The Central Bank’s mortgage lending rules were introduced in early 2015 and have fundamentally changed the mortgage market in Ireland. The rules dictate how much you're allowed borrow for a mortgage in relation to your income, as well as how much you're obliged to save and provide in the form of a deposit, and are designed to ensure that banks and other lenders lend money sensibly.
Whether you're a first-time buyer or otherwise, if you're looking to get a mortgage, the very first thing you need to do is get up-to-speed with the Central Bank’s mortgage lending rules. In short these rules dictate how much money you're allowed to borrow in relation to your income and how much money you need to provide upfront for a deposit.
Despite political pressure from both the banks and Government for the rules to be loosened, they've remained largely the same since they were first introduced.
On 4th December 2019, f ollowing a review, the Central Bank announced that the rules would remain the same for at least another year.
What are the Central Bank’s mortgage lending rules?
There are two main rules that you need to be aware of:
1. Loan-to-income limit
The Central Bank's rules limit the maximum amount someone can borrow to 3.5 times their annual income, regardless of how much they earn.
So let's say, for example, that you earn €50,000 a year. This means you're allowed borrow a maximum of €175,000 under the Central Bank's rules. If you’re buying with a partner who also earns €50,000, that amount doubles to €350,000.
However, in any one calendar year, 20% of mortgages that lenders give out to first-time buyers can be above this cap. For second-time and subsequent buyers, 10% of mortgages are allowed breach the loan-to-income rule. In these cases, often called 'exemptions', up to 4.5 times an applicant's income can be lent out in come cases.
2. Loan-to-value ratio
The second major mortgage lending rule relates to the loan-to-value ratios that lenders are required to observe. This refers to the percentage of the property’s value that you can borrow and how much of it you must pay for upfront in the form of a deposit.
First-time buyers are allowed a maximum loan-to-value of 90%, meaning they're required to provide a minimum deposit of 10% upfront for any property. This percentage goes up to 20% for second-time and subsequent buyers.
Let's say, for example, that you're a first-time buyer and you want to buy a house for €300,000. The rule means you'll need a minimum deposit of €30,000 before you can be lent the remaining €270,000.
Similarly, if you're a second-time or subsequent buyer, you'll need to provide a deposit of €60,000 before applying for the remaining €240,000.
Note again that there are exceptions or 'exemptions'. In any one calendar year, 5% of mortgages to first-time buyers can have a deposit below 10% and 20% of mortgages to second-time and subsequent buyers can have a deposit below 20%.

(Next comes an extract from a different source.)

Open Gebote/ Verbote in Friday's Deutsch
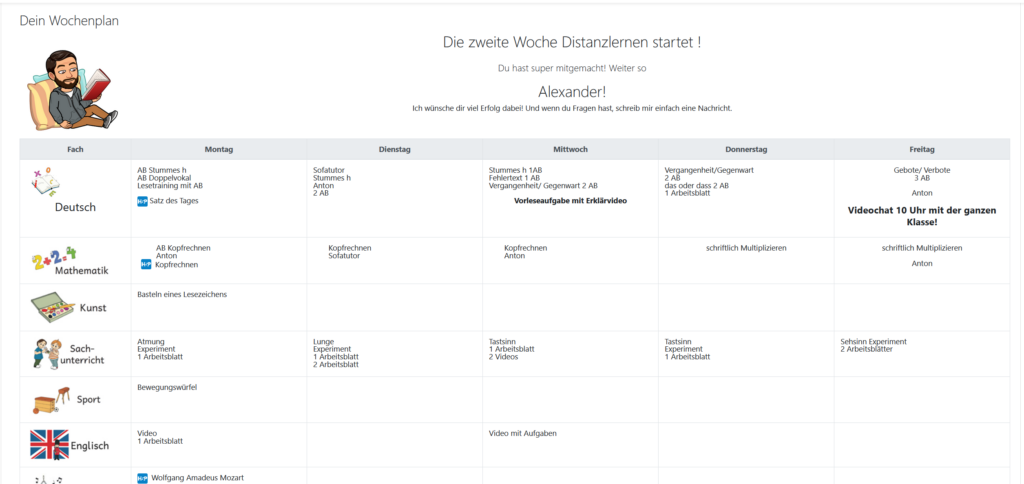 pos(921,170)
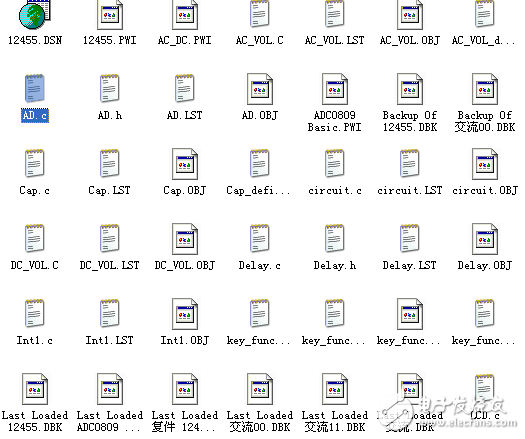The width and height of the screenshot is (525, 439).
Task: Select the Cap.OBJ file icon
Action: [x=185, y=164]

How do I get an exemption?
Firstly you need to know that you can usually only get an exemption under ONE of the lending rules. It's extremely rare that a bank will allow you to breach both the loan-to-income limit as well as the loan-to-value ratio. It's either one or the other.

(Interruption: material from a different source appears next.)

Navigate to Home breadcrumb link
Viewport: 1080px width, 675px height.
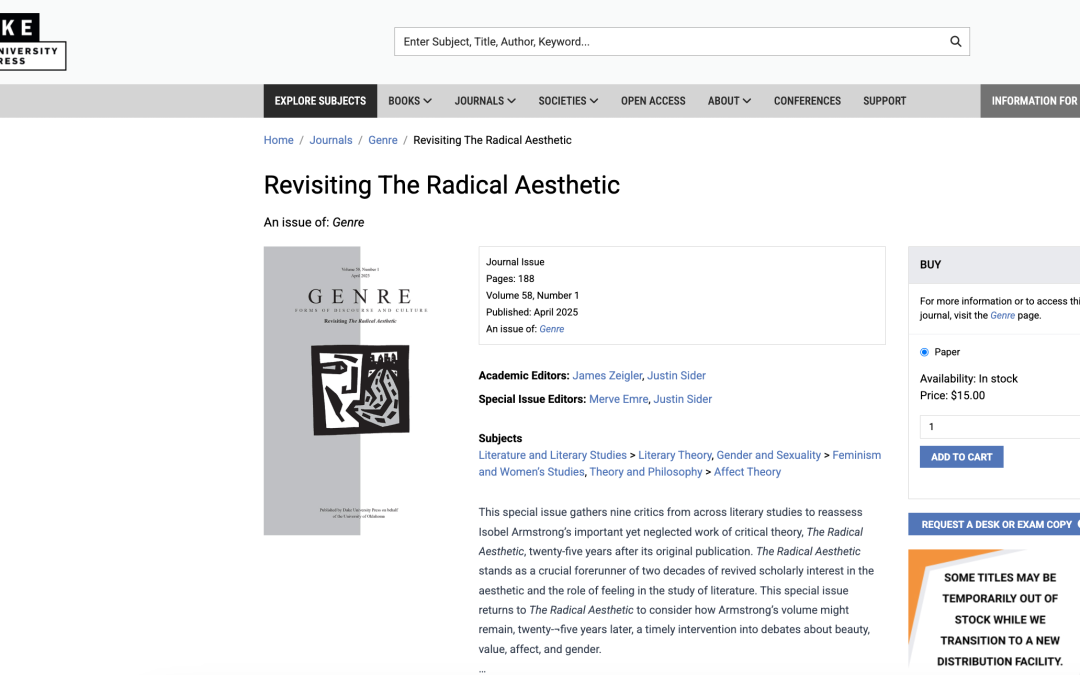click(278, 140)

Whether you get an exemption will depend on your credit worthiness, the quality of your mortgage application and whether the lender still has room to give out an exemption.
Exemptions are often all used up by the middle of the calendar year, so if you want to apply for one, the earlier in the year that you apply for your mortgage the better.
Banks also tend to give exemptions to people on higher incomes, which means around €50,000 or above for a single applicant and €75,000 and above for a long term installment loans joint application.
What about switchers?
If you're thinking of switching your mortgage then the Central Bank's rules don't apply. However most banks won't let you switch if you're in negative equity and most will require you to have at least 10% equity in your home.
So, now that you know how much you're allowed to borrow in theory, what next?
In order to avoid becoming bamboozled during meetings with the bank or mortgage broker, it’s a good idea to familiarise yourself with some the mortgage related buzzwords you're likely to come across in your mortgage journey.